Forty-five percent said schools should focus on preparing students academically, while 26 percent said education should prepare students to be good citizens and 25 percent said education should prepare students for work, when asked to choose among those three options. Four percent had no opinion.
Only one-quarter of those surveyed gave American schools an overall A or B grade, but 48 percent rated their local schools as deserving As or Bs. The survey found half of parents feel extremely involved with their child’s school, 32 percent feel somewhat involved and the rest less so.
These results were released Monday as part of the 48th annual Phi Delta Kappa International “Poll of the Public’s Attitudes Toward the Public Schools.” Although Gallup previously partnered to produce the poll, Langer Research Associates of New York produced this year’s poll for the association.
The survey included phone interviews with 1,221 adults from all 50 states in English last April and May. However, individual state results are not available.
Association pollsters began asking about public education in 1969, but questions vary each year.

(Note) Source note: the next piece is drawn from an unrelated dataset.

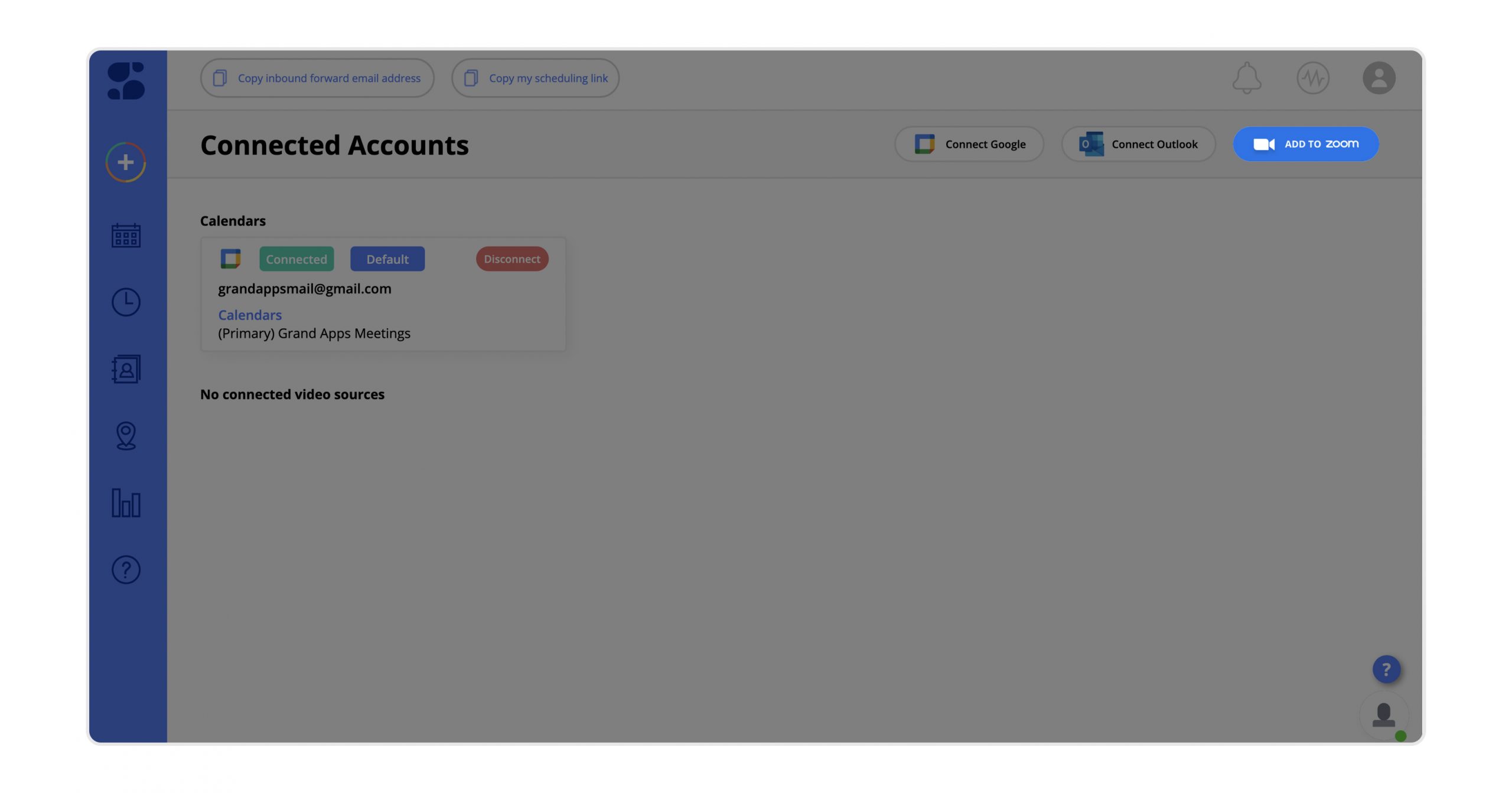Screen dimensions: 1512x793
Task: Click Copy my scheduling link button
Action: click(535, 77)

Since 2000, the top problem facing America’s public schools named by respondents was lack of money or financial support. This year, 19 percent listed lack of financial support in an open-ended question.

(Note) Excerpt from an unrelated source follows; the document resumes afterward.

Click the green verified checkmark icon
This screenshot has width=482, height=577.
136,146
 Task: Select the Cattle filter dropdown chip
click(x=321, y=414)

“This is a rich debate that’s been with us for over 15 straight years,” said Carl Cohn, executive director of the California Collaborative for Educational Excellence, a new public agency that advises schools and districts to help them meet accountability goals, during an embargoed panel discussion about the poll last week. Cohn was previously superintendent of the Long Beach and San Diego school districts.
He said results related to education funding, opting out of standardized tests, turning around failing schools, course offerings, and parent engagement stood out to him.

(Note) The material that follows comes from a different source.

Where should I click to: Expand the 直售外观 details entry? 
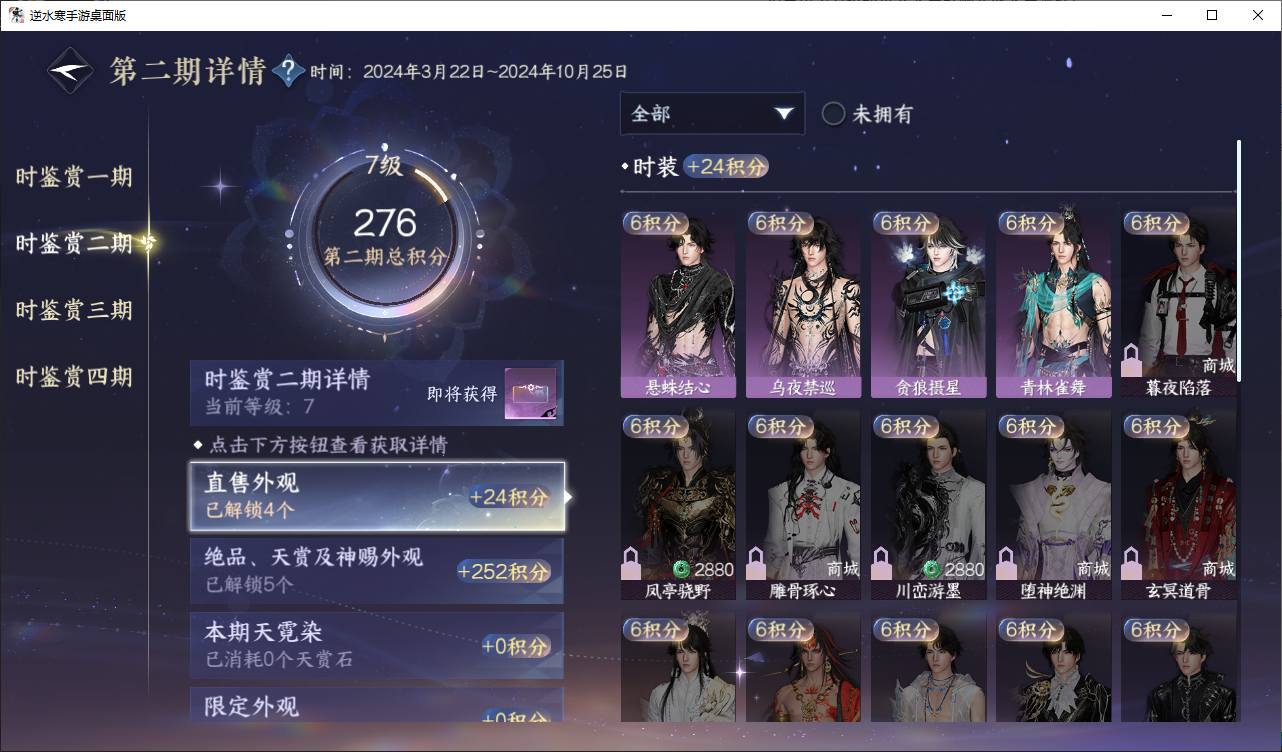click(377, 496)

Fifty-three percent of those polled said they would support raising property taxes to improve schools. If taxes were raised, 34 percent said they’d want the additional revenue targeted toward teachers – with 18 percent favoring hiring more educators and 14 percent suggesting raises.
Cohn predicted these views would be a “huge morale boost to teachers.”
The poll showed 59 percent of those surveyed oppose allowing students to opt out of standardized testing, while 37 percent support this. Four percent had no opinion. Cohn said this was an interesting development that “probably bears more scrutiny.” In last year’s poll, 41 percent of those surveyed said parents should have the right to opt their children out.
The Every Student Succeeds Act, which replaced No Child Left Behind, requires 95 percent of students in grades 3 to 8 and one year of high school to take annual standardized tests in math and English language arts. But in California and some other states, parents are allowed to opt their children out. However, California’s opt-out rates have been much lower than those in other parts of the country.
If a school is failing, 84 percent of those surveyed favored keeping it open, while 14 percent said the campuses should be closed. Calling this a “big finding,” Cohn said this “goes counter” to the trend toward shutting down failing schools, which has been prevalent for the last decade-and-a-half.
“I suspect parents are bringing some common sense,” he said. “If you’ve got a dicey neighborhood, just simply closing down might not be such a good idea. So, I think that’s something that bears additional scrutiny.”
Often, students whose schools are closed must travel long distances to reach other campuses, which has prompted opposition to school closure in many communities.
To improve schools, 68 percent of those polled supported more career-technical or skills-based classes, far exceeding the 21 percent who preferred more honors or advanced placement classes. Yet, California has prioritized access to Advanced Placement courses as a key component in its new school accountability system. Nine percent thought both were equally important and 2 percent had no opinion.
“I don’t know of a single urban superintendent who isn’t trying to bump up A.P. (Advanced Placement) participation,” Cohn said, adding that it’s difficult to measure the quality of career technical programs.
Cohn said it was important for school leaders to grasp the importance of keeping parents informed and inviting their participation and input. He pointed to the survey’s findings that “communication with parents leads to more positive feelings about schools.”